Blood coagulation defects

The liver fails to synthesise substances needed for blood clotting, i.e. prothrombin, fibrinogen and factors II, V, VII, IX and X. Purpura, bruising and bleeding may occur.

Oliguria and renal failure

Portal hypertension may cause the development of oesophageal varices (
p. 313
). If these rupture, bleeding may lead to a fall in blood pressure sufficient to reduce the renal blood flow, causing progressive oliguria and renal failure.

Oedema and ascites

These may be caused by the combination of two factors:

•
portal hypertension raises the capillary hydrostatic pressure in the organs drained by the tributaries of the portal vein (see
Fig. 5.46, p. 103
)

•
diminished production of serum albumin and clotting factors reduces the plasma osmotic pressure.

Together these changes cause the movement of excess fluid into the interstitial spaces where it causes
oedema
. Eventually free fluid accumulates in the peritoneal cavity and the resultant
ascites
may be severe.

Jaundice

The following factors may cause jaundice as liver failure develops:

•
inability of the hepatocytes to conjugate and excrete bilirubin

•
obstruction to the movement of bile through the bile channels by fibrous tissue that has distorted the structural framework of liver lobules.

Tumours of the liver

Benign tumours are very rare.

Malignant tumours

Cancer of the liver is frequently associated with cirrhosis but the relationship between them is not clear. It may be that both cirrhosis and cancer are caused by the same agents or that the carcinogenic action of an agent is promoted by cirrhotic changes. Malignancy sometimes develops following acute hepatitis caused by Types B and C viruses. The most common sites of metastases are the abdominal lymph nodes, the peritoneum and the lungs.

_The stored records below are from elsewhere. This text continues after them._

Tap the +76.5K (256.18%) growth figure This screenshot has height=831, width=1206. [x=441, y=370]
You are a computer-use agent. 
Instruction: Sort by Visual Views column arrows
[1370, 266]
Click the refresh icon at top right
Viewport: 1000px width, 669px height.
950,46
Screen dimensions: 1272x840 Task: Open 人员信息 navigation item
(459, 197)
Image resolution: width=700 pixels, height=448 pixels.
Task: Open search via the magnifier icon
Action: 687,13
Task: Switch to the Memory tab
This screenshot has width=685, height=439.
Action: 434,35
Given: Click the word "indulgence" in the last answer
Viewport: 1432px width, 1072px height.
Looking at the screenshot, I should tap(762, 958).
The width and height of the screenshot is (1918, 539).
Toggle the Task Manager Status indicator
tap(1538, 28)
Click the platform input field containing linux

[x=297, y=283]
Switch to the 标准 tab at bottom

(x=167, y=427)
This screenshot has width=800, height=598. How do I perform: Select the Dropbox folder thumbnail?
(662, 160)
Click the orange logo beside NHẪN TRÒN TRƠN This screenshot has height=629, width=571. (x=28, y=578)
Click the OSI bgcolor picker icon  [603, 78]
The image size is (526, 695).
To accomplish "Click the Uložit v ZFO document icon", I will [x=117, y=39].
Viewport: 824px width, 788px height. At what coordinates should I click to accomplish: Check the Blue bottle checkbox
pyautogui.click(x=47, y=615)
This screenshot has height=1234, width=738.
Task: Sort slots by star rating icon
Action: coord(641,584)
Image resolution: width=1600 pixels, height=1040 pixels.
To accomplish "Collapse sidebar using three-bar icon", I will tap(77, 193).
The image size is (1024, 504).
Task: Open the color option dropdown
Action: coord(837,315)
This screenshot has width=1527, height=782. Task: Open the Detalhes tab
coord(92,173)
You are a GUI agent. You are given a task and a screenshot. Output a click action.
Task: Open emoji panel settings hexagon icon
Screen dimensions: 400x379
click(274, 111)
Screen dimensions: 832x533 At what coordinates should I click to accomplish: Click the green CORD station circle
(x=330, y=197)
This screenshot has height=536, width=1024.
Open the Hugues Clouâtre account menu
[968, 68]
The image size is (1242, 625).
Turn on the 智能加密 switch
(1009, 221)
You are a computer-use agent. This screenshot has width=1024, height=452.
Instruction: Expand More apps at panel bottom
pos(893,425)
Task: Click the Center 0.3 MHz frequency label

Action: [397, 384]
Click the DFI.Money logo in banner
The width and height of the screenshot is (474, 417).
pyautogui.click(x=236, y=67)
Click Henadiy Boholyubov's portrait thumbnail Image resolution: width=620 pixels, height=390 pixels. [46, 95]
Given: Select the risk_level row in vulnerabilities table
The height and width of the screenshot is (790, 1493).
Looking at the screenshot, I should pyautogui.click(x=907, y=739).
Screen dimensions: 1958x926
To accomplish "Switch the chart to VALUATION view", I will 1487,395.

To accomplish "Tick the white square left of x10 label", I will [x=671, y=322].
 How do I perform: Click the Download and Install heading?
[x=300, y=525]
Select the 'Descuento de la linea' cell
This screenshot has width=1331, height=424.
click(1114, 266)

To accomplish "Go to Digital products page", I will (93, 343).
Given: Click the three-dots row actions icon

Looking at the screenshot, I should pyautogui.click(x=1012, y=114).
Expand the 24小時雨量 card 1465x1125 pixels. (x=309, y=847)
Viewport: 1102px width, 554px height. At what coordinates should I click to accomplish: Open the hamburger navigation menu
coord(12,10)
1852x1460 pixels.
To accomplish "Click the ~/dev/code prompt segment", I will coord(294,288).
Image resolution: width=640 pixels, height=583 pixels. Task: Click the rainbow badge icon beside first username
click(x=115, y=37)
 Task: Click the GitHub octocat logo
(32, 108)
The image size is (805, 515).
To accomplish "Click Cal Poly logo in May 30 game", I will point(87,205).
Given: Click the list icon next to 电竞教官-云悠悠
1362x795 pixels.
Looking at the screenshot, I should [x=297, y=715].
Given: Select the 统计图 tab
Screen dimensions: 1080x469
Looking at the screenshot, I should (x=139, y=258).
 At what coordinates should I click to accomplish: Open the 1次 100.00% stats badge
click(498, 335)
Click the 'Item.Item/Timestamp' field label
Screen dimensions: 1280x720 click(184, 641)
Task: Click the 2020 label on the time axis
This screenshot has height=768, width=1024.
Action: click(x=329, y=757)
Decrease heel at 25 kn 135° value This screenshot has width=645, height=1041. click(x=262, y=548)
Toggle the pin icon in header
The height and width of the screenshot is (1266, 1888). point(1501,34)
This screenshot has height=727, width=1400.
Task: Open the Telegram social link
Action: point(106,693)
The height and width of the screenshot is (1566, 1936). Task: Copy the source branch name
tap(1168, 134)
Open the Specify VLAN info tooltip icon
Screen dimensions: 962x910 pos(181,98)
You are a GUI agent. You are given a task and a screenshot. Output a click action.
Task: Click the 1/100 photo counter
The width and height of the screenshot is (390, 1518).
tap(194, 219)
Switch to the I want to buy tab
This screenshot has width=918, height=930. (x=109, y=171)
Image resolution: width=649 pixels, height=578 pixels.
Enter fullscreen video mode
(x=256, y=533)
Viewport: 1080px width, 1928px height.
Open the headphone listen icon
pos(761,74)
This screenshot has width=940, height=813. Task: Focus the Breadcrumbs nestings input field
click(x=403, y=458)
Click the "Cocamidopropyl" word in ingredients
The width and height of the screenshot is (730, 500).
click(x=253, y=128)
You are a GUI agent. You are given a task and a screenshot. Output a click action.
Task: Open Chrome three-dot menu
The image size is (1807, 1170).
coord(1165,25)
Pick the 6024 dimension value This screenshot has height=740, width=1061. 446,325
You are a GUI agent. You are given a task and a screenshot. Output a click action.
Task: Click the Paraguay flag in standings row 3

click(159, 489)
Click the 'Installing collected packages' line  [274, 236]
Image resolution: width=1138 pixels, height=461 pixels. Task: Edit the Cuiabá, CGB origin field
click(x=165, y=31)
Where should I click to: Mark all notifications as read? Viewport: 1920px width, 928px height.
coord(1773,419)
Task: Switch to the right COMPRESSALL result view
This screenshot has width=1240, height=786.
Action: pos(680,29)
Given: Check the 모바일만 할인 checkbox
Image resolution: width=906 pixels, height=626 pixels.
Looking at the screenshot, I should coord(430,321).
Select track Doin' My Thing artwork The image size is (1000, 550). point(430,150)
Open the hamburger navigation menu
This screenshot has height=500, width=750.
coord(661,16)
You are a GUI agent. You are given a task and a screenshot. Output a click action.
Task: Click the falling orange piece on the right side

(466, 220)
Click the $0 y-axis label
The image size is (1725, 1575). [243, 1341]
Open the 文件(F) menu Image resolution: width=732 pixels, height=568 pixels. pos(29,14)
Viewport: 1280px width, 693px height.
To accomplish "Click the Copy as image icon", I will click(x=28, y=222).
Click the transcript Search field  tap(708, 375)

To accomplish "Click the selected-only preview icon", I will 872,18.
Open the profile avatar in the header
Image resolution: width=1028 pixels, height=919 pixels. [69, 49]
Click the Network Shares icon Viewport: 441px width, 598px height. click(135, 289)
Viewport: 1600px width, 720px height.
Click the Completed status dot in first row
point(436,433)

Secondary malignant tumours (metastases) in the liver are more common than primary liver tumours. They usually spread there from primary tumours in the gastrointestinal tract, the lungs and the breast. They tend to grow rapidly and are often the cause of death.

Diseases of the gall bladder and bile ducts

Learning outcomes

After studying this section, you should be able to:

describe the causes and consequences of gallstones

compare and contrast acute and chronic cholecystitis

briefly outline the common sites and consequences of biliary tract tumours

discuss the main causes and effects of jaundice.

Gallstones (cholelithiasis)

Gallstones consist of deposits of the constituents of bile, most commonly cholesterol. Many small stones or one or more large stones may form but they do not necessarily produce symptoms. Predisposing factors include:

•
changes in the composition of bile that affect the solubility of its constituents

•
high blood cholesterol levels

•
diabetes mellitus

•
female gender

•
obesity

•
several pregnancies in young women, especially when accompanied by obesity.

Acute cholecystitis

This is acute inflammation of the gall bladder usually associated with gallstones, and occurs when a gallstone becomes impacted (stuck) in the cystic duct, often after a fatty meal. Strong peristaltic contractions of the smooth muscle in the wall of the cystic duct that occur in an attempt to move the stone onwards result in
biliary colic
, severe acute pain in the right hypochondrium. This does not cause jaundice because bile from the liver can still pass directly into the duodenum. Bile is unable to leave the gall bladder and an inflammatory reaction follows. This may be complicated by bacterial infection and distension of the gall bladder, which carries the risk of perforation and peritonitis.